Agnelli e lupi
Tonio Dell’Olio
Riferisce Guido Crosetto, sottosegretario di Stato al Ministero della difesa, che una volta chiese a un esperto di strategie militari chiarimenti su finalità e uso della modernissima portaerei Cavour. Si sentì rispondere: “Non c’entra con la difesa del paese ma interviene se ad esempio vengono messi in pericolo i nostri approvvigionamenti energetici in un’altra parte del mondo”.

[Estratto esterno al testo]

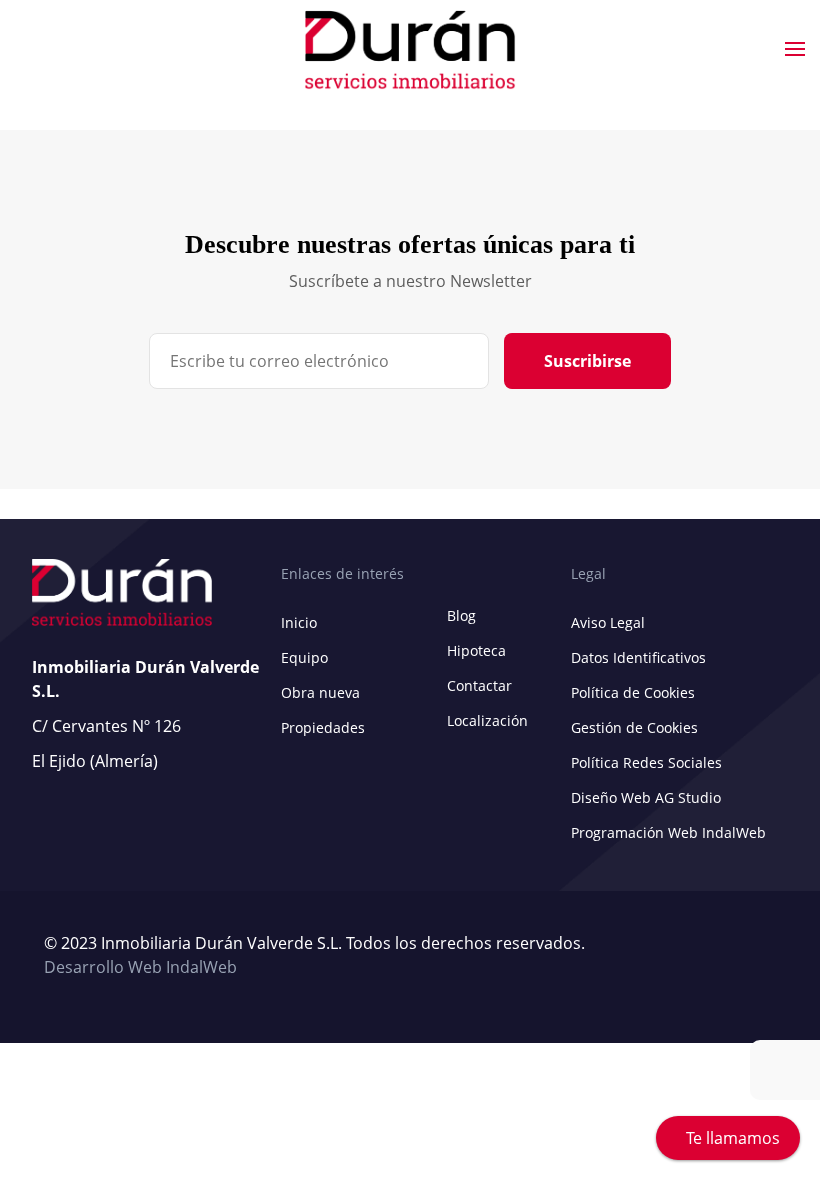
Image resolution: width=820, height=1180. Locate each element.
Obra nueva (320, 692)
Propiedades (323, 727)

È uno dei passaggi delle dichiarazioni del sottosegretario nel corso della tavola rotonda per la presentazione del libro ‘Il caro armato’ di Massimo Paolicelli e Francesco Vignarca, un’attenta disamina sulla struttura delle Forze Armate e sulle spese militari del nostro paese e sugli sprechi che a volte sarebbe possibile e doveroso evitare. Le dichiarazioni di Crosetto non rappresentano una novità. Anzi sono semplicemente la riconferma della dottrina del Nuovo Modello di Difesa che da anni guida scelte e strategie militari dei governi che si susseguono in Italia. Il problema semmai è che oggi non si levano voci critiche o contestazioni di sorta su un sistema di difesa che punta a salvaguardare e garantire i nostri interessi nel mondo piuttosto che a difendere i nostri confini come è sancito dalla Carta costituzionale.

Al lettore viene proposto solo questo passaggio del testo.